- [REQUIRED WORK]:
When you reach the line containing "Why choose us? (1806, 32)", repeat it and every line after it exactly, stopping only at the end of the listing.
[MATERIAL FOR THE TASK — start]
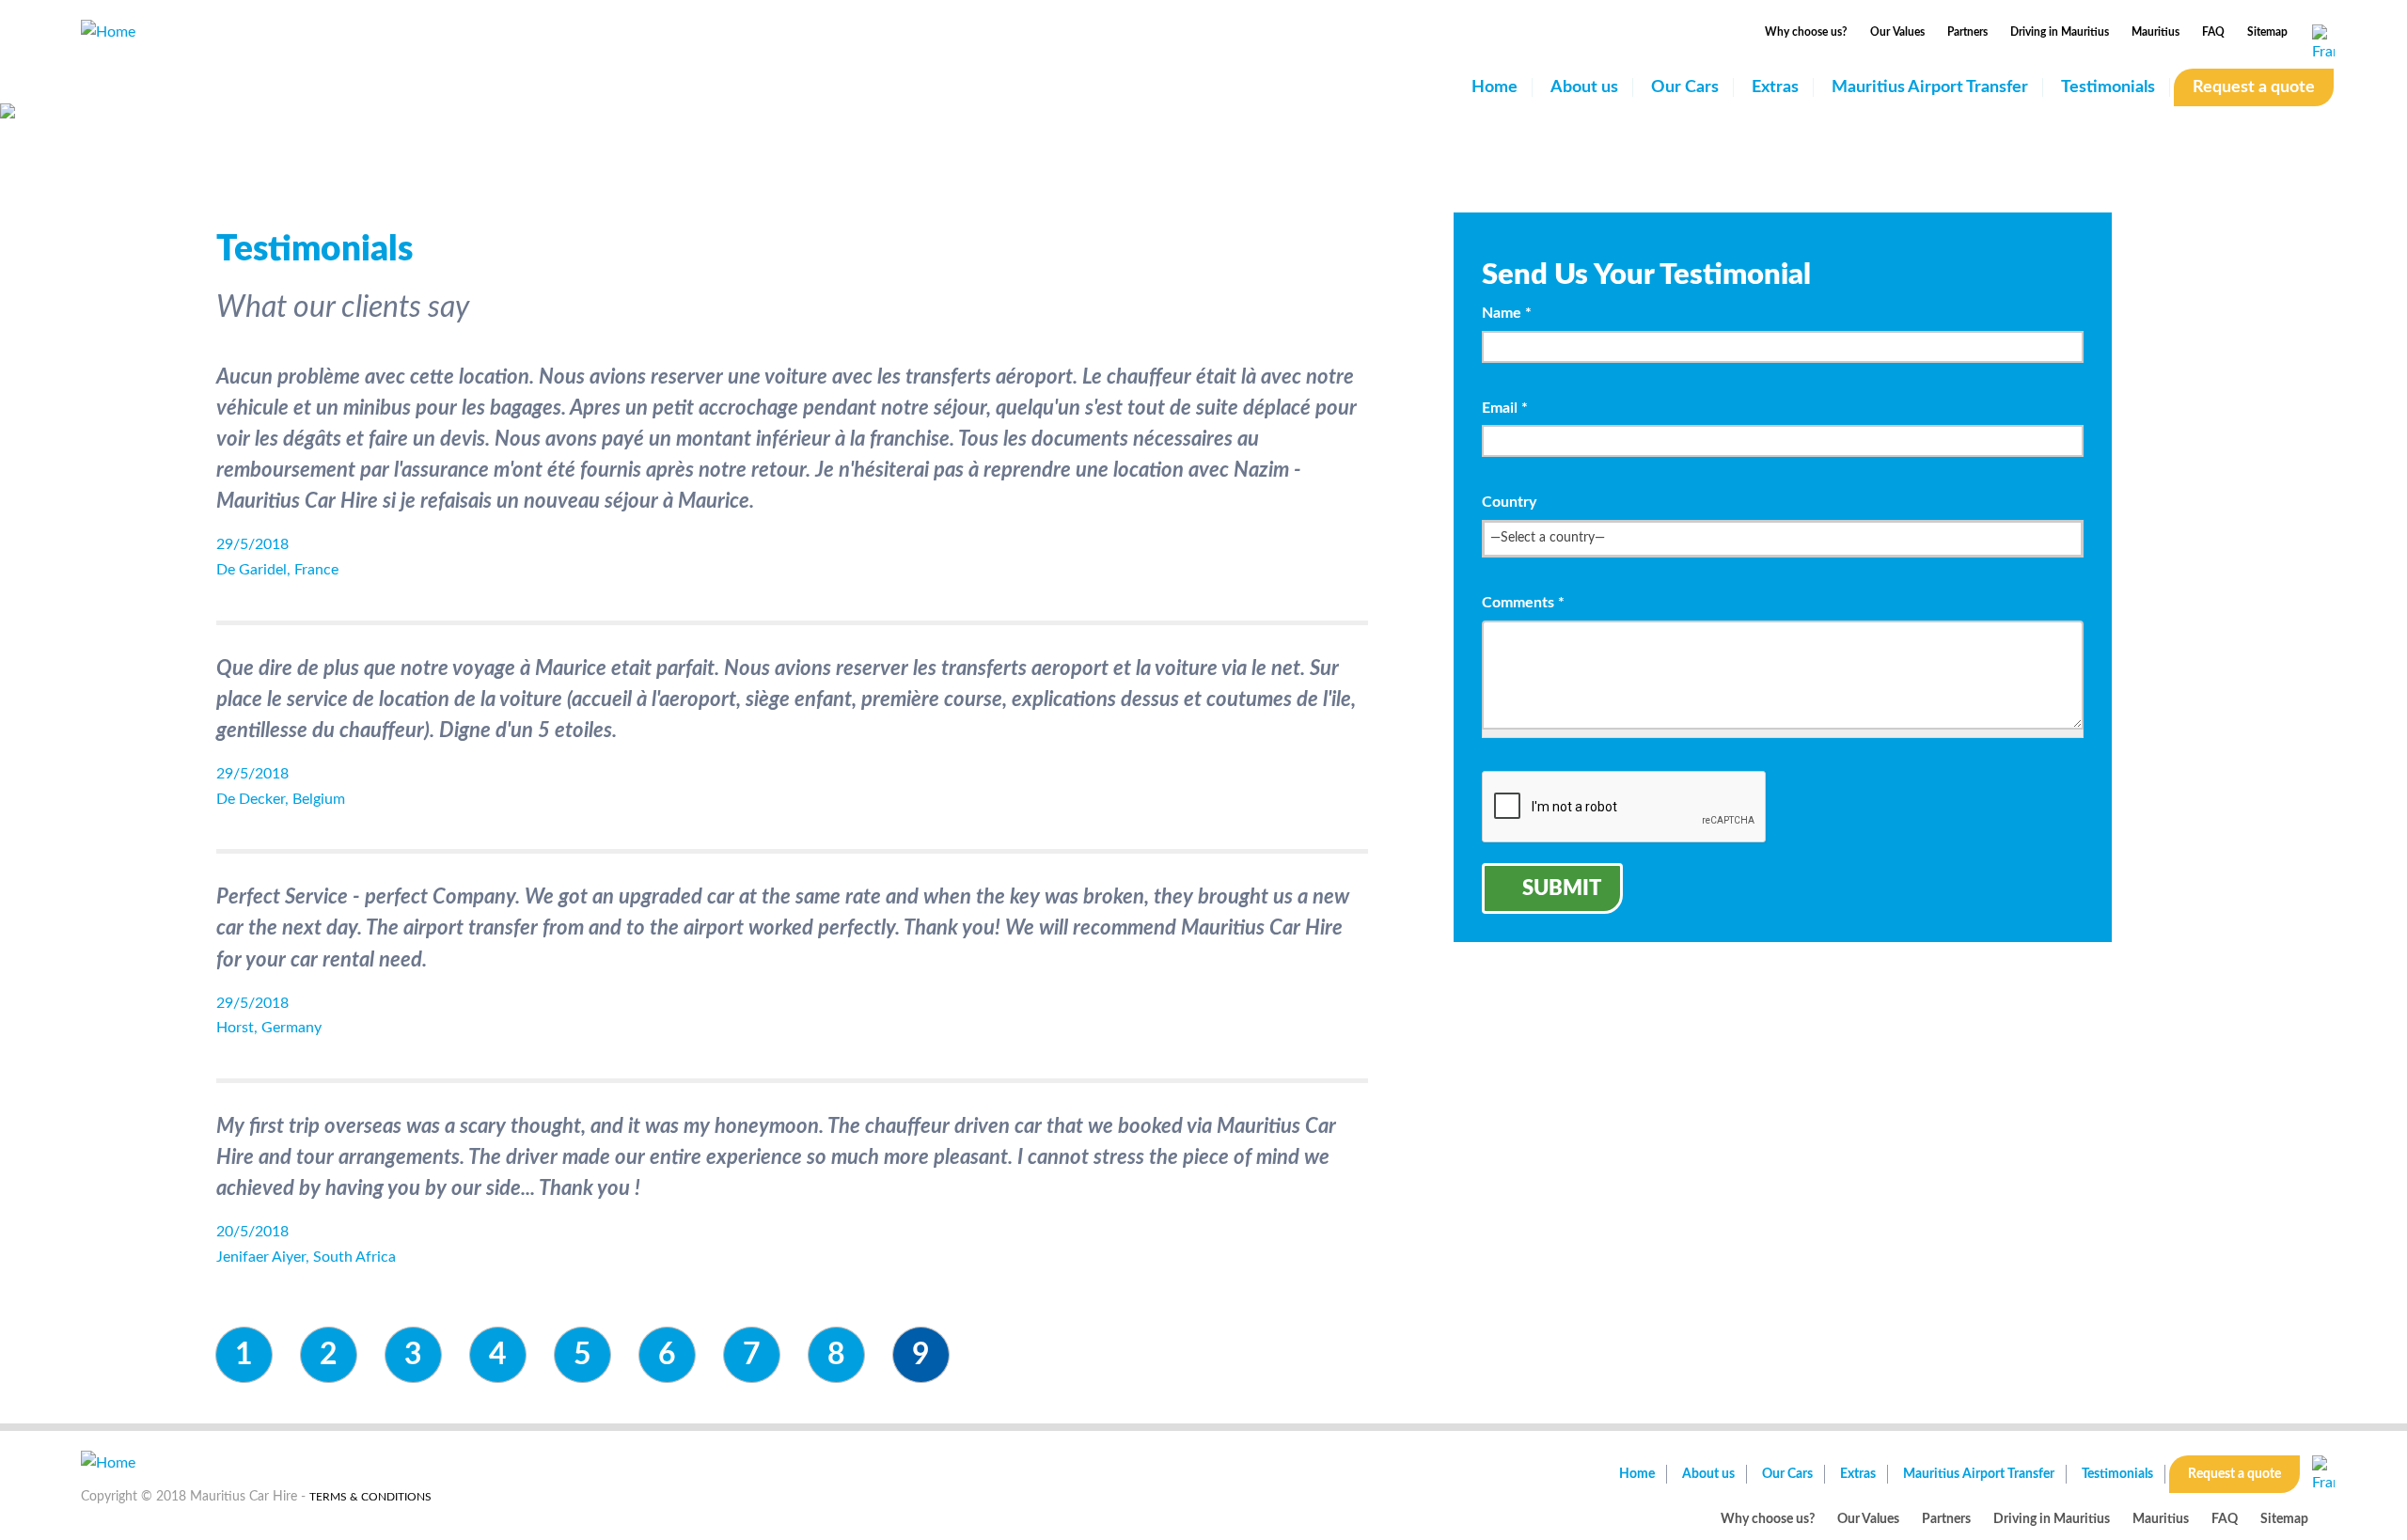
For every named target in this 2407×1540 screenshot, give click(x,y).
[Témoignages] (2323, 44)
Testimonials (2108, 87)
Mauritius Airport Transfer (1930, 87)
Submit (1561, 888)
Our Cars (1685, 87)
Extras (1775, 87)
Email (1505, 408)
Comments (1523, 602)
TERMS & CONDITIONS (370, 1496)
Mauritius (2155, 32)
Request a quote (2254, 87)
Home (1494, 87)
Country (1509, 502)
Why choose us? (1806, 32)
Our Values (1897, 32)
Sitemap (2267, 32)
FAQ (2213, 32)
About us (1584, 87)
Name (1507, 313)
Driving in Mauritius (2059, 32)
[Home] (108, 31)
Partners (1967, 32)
[MATERIAL FOR THE TASK — finish]
- [OUTPUT FOR THIS TASK]:
Why choose us? (1806, 32)
Our Values (1897, 32)
Sitemap (2267, 32)
FAQ (2213, 32)
About us (1584, 87)
Name (1507, 313)
Driving in Mauritius (2059, 32)
[Home] (108, 31)
Partners (1967, 32)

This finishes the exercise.